> _Page_
****************
J, here I have almost no objections :-) you take the shape of the untellable - is so good. but of course you are expecting this question: why das Alles? I am not sure I get you here. if you want a german expression (but again, why would you), then it would be "das Ganze". I can't see other possible translation for "ensemble". but by doing so you also give up the repetition title/last line, which is important, I think.

James Owens said...

Roxana: Let me say first that I assume absolutely that you are right -- "Das Alles" ought to be "Das Ganze." You have a better ear for what sounds right in German than I have, especially since I only pretend to know any German at all :-)

That said, here is what I meant to do. "Das Ganze" is certainly the best translation for "l'ensemble" if "l'ensemble" means "the whole of one person's life." I was trying to make it mean more than just that, though -- something like "the whole sweep of history" or "the all of the cosmos." German Romantic philosophers (who, I mean to suggest, are the ultimate source of many of Rilke's ideas) used to use "Das Alles" in a way that means something close to this.

Schopenhauer writing of history: "sähen wir das Alles, wir würden schaudern und wehklagen über die verlorenen Schätze ganzer Weltalter," or of the illusion of dreams, "was Sie jetzt sich vorstellen, ist bloss ein Auge, das Das Alles sieht." I think Goethe uses "das Alles" like this, too.
****************
> _Excerpted records_
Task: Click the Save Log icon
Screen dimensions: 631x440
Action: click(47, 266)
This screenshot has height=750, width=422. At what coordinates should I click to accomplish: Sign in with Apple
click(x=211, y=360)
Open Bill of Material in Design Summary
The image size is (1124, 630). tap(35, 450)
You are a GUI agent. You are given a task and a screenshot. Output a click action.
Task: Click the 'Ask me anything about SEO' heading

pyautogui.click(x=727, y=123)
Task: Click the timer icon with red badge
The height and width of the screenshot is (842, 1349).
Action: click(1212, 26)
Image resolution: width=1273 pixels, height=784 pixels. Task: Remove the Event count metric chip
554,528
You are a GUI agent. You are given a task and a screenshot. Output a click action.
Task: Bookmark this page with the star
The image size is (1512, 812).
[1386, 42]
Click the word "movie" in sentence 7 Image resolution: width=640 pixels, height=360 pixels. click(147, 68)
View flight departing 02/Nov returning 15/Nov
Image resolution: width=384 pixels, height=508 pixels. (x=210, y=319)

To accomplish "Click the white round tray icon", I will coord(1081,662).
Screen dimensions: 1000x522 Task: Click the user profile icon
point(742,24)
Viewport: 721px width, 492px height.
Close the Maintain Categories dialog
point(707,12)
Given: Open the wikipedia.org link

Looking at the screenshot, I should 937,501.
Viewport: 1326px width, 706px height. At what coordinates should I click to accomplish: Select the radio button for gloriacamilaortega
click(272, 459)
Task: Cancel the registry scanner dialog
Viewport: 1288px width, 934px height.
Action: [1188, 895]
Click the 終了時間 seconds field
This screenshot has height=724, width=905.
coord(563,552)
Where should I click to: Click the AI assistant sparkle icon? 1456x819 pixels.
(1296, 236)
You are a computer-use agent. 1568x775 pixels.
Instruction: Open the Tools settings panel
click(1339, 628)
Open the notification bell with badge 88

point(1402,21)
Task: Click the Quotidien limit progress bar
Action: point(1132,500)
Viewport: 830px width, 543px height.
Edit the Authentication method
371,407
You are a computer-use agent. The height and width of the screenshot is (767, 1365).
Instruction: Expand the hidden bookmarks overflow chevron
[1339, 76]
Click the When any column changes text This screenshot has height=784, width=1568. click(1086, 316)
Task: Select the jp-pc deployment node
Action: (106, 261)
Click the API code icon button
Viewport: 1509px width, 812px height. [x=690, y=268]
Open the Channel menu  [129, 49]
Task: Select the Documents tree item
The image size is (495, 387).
****************
> _Stated task 1_
Repeat the stretch from "Roxana: Let me" through "close to this." in the discussion about translating "das Alles".
> _Stated task 2_
Go on with the discussion about translating "das Alles" from the point where it stops.

> _Task response 1_
Roxana: Let me say first that I assume absolutely that you are right -- "Das Alles" ought to be "Das Ganze." You have a better ear for what sounds right in German than I have, especially since I only pretend to know any German at all :-)

That said, here is what I meant to do. "Das Ganze" is certainly the best translation for "l'ensemble" if "l'ensemble" means "the whole of one person's life." I was trying to make it mean more than just that, though -- something like "the whole sweep of history" or "the all of the cosmos." German Romantic philosophers (who, I mean to suggest, are the ultimate source of many of Rilke's ideas) used to use "Das Alles" in a way that means something close to this.

> _Task response 2_
I'm over-reaching, no doubt. Those writers' way of using this phrase isn't really distinctive or memorable enought for a reader to make the connection I'm trying to make. (Or -- seriously, and I won't mind if this is true -- I've just misunderstood the whole issue.)

Why German at all, when Rilke doesn't so this? First, to make the relationship I mention above -- if it is valid. Next, the bit of German just appealed to me as a small acknowledgement that we are reading in a complex linguistic environment here -- a German poet (actually a Czech poet who grew up with German) writing in French and now being translated into English! "Das Alles" (or "Das Ganze") would be a reminder of this history. Benjamin says something about the true purpose of translation, that it is not for the reader or for the writer, but that it is to make clear the relationships between languages....

On the other hand, and after all the above, I was just about to come back and delete this post, before I saw that you had commented and decided to leave it here. My translation is different from Poulin's version -- but is it really better? I do save "the untellable" -- Poulin's "the unutterable" is wrong -- and keep to the form a bit more closely .... but then I don't know -- on subsequent readings it doesn't seem like much of an improvement....

I keep finding myself drawn to Rilke's French poems, for some reason. I'm not sure why, since I really think a lot of them just aren't so good....

Anyway, thank you for raising this question that I've tried to answer in such a long-winded way. When I get things wrong, don't let me get away with it :-)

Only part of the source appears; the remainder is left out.